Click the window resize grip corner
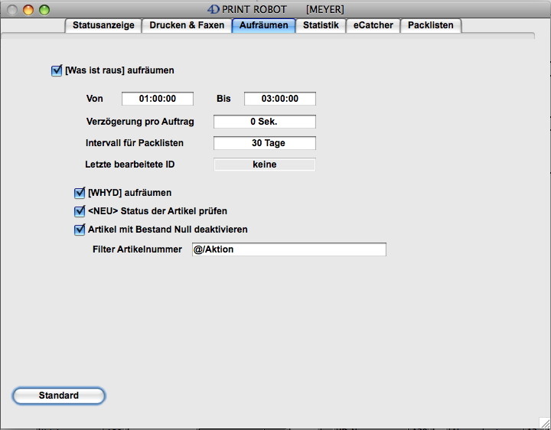pyautogui.click(x=544, y=423)
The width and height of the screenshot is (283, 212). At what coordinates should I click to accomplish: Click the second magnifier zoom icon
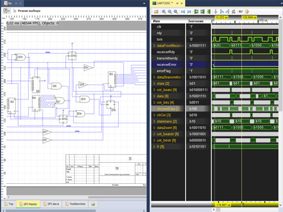point(170,11)

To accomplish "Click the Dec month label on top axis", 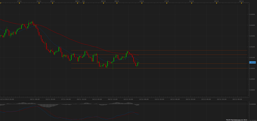I will click(x=84, y=1).
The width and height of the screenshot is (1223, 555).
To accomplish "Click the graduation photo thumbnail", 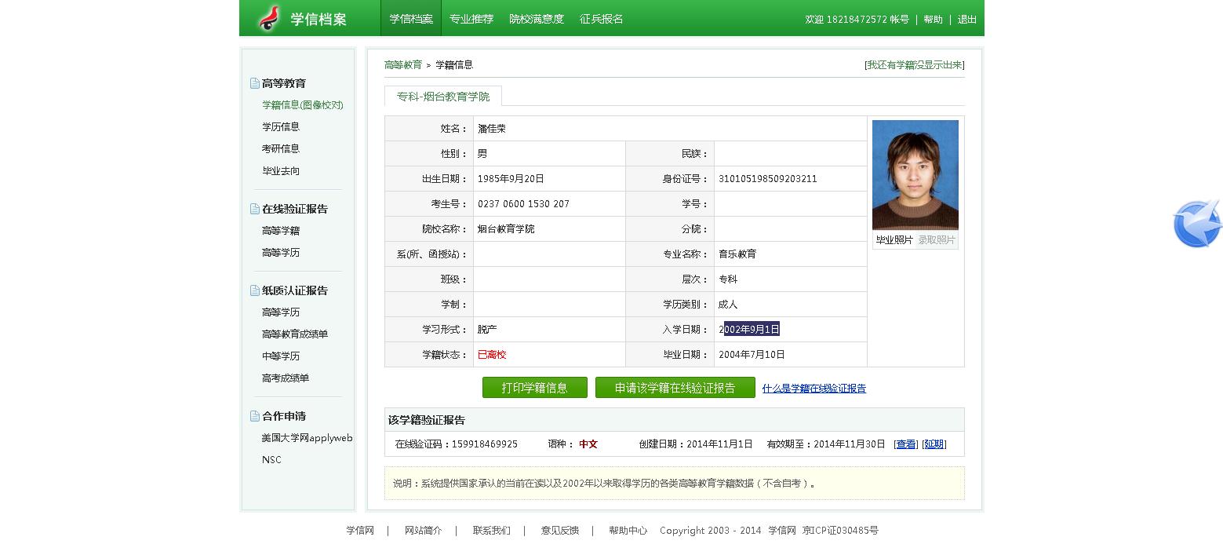I will click(915, 174).
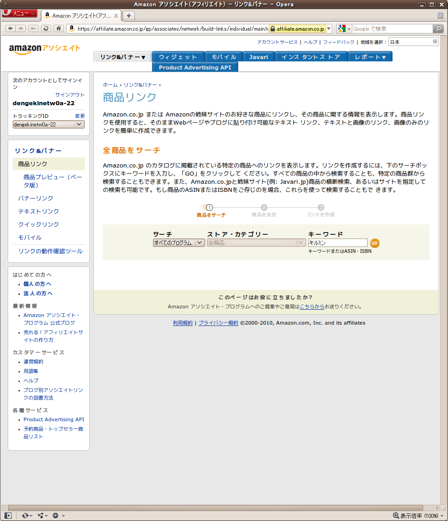Click the サインアウト link

pyautogui.click(x=70, y=95)
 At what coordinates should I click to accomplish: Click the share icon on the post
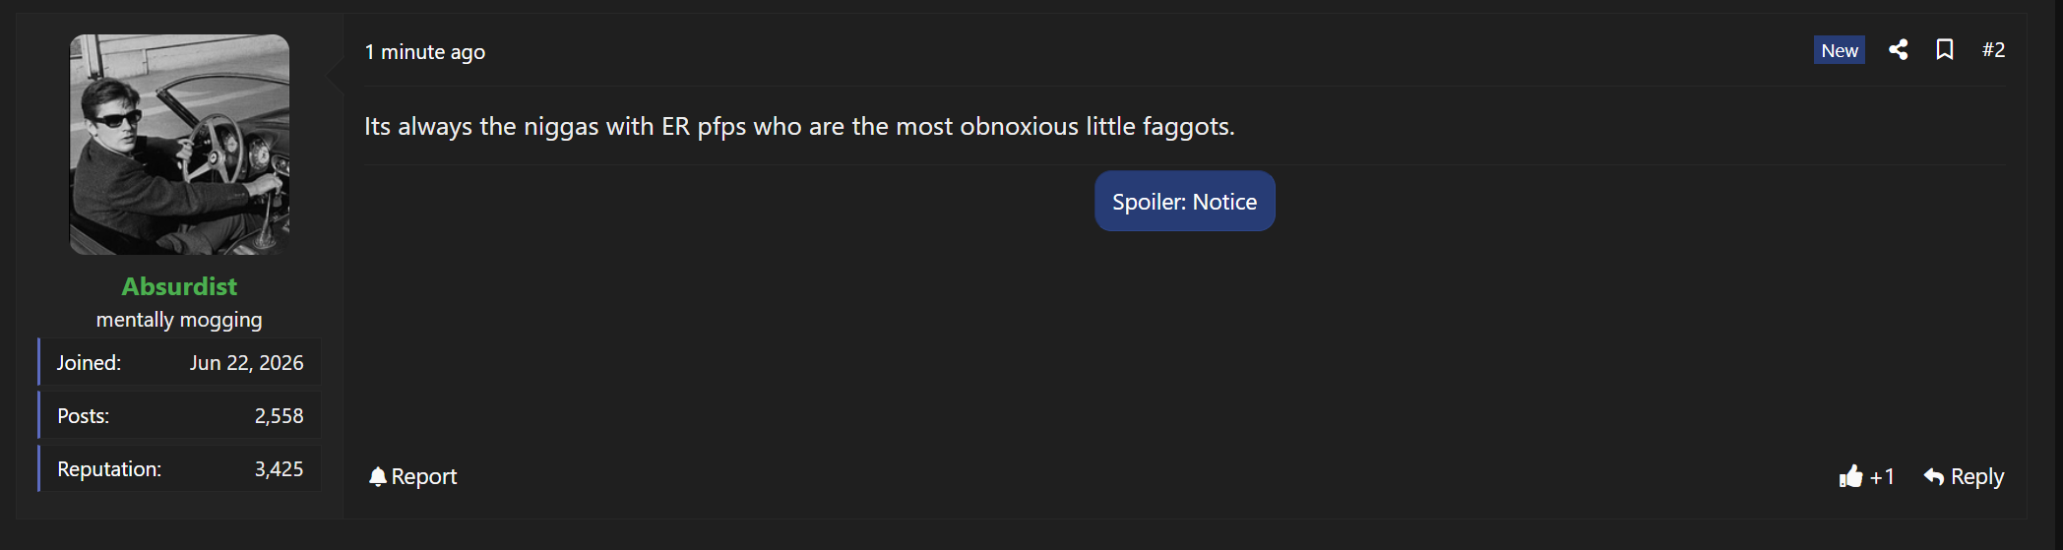click(x=1899, y=49)
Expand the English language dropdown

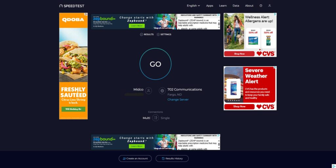click(x=193, y=6)
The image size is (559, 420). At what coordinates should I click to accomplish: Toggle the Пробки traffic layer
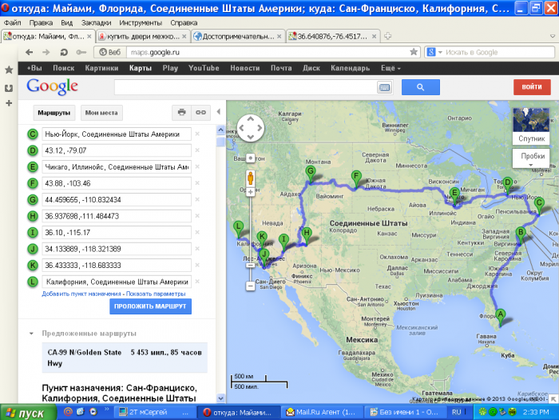pos(532,156)
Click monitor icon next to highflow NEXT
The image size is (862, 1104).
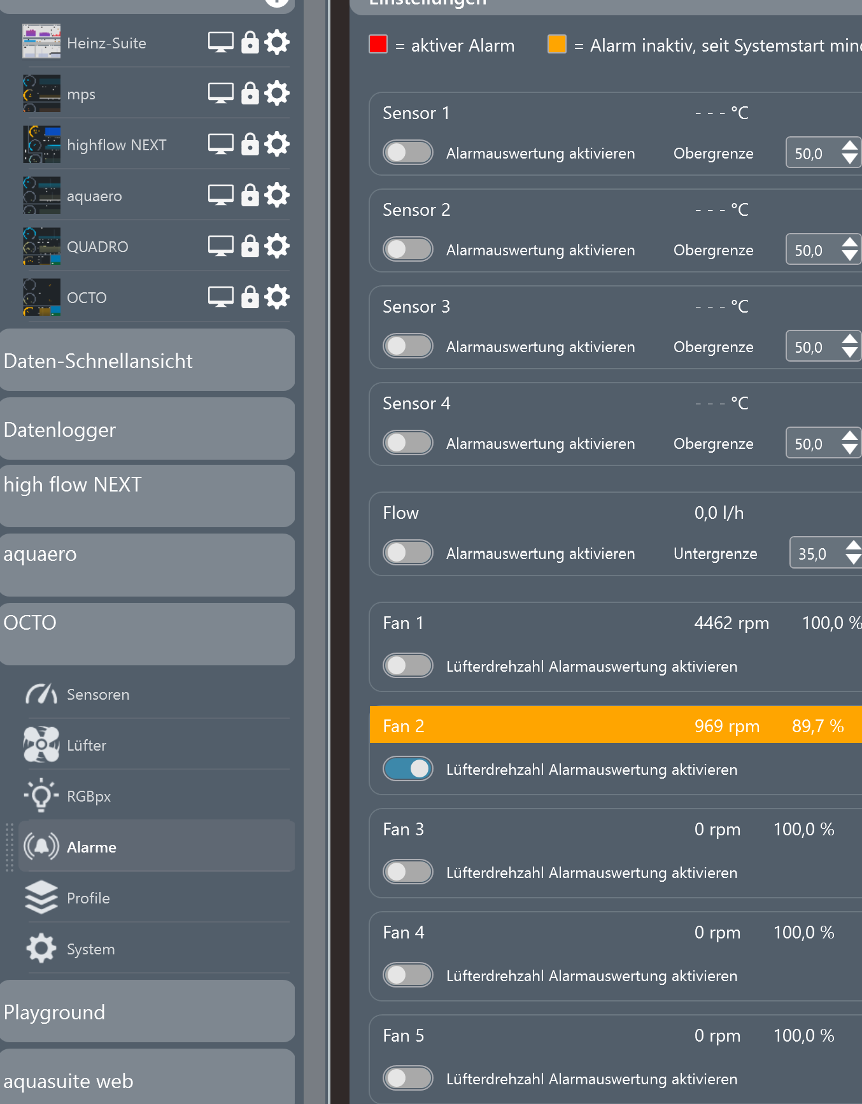(220, 145)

━━━━

From the line with "Click monitor icon next to highflow NEXT" through the end of the listing, write out every line exactly, leaving out the pictures.

▶ **Completed task**
Click monitor icon next to highflow NEXT
The image size is (862, 1104).
(220, 145)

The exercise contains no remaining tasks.